Studies have shown that iron deficiency can cause attentions deficits. Some iron sources are green leafy vegetables, dried fruits, egg yolks and oatmeal.
Food allergies are often implicated in ADD. To test your child for possible allergies, you can keep a diet diary of food and note any changes in your child’s mood, attention span and level of activity. This can lead you to try eliminating any foods that appear to cause an increase in hyperactivity or decrease in attention span. Some of the most common allergens are dairy products, eggs, wheat and oranges.

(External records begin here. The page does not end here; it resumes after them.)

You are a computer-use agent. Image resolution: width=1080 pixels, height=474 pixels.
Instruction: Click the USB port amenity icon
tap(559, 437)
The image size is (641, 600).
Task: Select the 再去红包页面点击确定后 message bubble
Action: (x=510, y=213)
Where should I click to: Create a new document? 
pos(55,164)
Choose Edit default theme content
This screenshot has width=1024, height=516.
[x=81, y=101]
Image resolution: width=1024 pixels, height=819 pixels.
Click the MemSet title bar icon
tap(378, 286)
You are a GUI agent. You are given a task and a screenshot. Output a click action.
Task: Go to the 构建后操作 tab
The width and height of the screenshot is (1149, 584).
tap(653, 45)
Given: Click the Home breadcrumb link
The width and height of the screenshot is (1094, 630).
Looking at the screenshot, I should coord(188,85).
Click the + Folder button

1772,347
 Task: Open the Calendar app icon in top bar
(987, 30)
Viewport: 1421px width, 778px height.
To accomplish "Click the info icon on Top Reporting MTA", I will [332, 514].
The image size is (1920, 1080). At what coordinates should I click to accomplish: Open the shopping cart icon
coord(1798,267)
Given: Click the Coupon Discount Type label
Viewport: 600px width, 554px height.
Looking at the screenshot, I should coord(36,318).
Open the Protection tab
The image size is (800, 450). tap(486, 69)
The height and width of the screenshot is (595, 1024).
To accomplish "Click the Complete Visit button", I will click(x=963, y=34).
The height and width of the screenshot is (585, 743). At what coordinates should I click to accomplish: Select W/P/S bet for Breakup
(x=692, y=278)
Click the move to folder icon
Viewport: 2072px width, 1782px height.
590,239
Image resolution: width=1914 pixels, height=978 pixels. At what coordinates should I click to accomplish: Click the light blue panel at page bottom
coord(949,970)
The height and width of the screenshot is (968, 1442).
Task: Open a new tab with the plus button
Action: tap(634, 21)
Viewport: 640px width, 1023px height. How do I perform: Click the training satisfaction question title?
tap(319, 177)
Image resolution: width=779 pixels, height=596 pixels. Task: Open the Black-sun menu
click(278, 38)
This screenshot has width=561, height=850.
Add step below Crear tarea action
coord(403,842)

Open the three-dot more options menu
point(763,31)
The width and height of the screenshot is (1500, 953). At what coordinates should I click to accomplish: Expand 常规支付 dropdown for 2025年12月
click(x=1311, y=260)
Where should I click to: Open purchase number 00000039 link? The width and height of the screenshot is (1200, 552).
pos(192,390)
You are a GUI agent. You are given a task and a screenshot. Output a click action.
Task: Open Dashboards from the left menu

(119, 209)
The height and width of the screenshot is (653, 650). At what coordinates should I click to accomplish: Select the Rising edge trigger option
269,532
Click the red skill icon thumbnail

Daily exercise is important therapy. Exercise improves the circulation so that toxins are eliminated more efficiently and the blood flow is improved to peripheral areas such as the brain.
Herbs that will help to calm a child’s nerves while the diet detoxification process is taking place are calming teas of Lemon Balm, Chamomile or St. John’s Wort. The dosage for a child of 5 to 12 years would be one half teaspoon of one of these herbs (or a mixture of the three) steeped in a cup of boiling water for 15 minutes; take half a cup, three times a day. Over 12 years of age, the adult dosage of one teaspoon per cup may be used.
Clinical studies on the herb Ginkgo biloba show that it increases the blood flow (with its nutrients) to the brain, improving concentration, intellectual ability, alertness, sociability and memory. ( Ginkgo: Elixir of Youth, by Christopher Hobbs, available at Richters) Evening Primrose Oil is a commonly used supplement for ADD.
For support and help in developing a diet specific to the patient’s needs, a good naturopath who practices nutritional medicine can point to underlying causes that need attention and specific deficiencies that may require supplementation.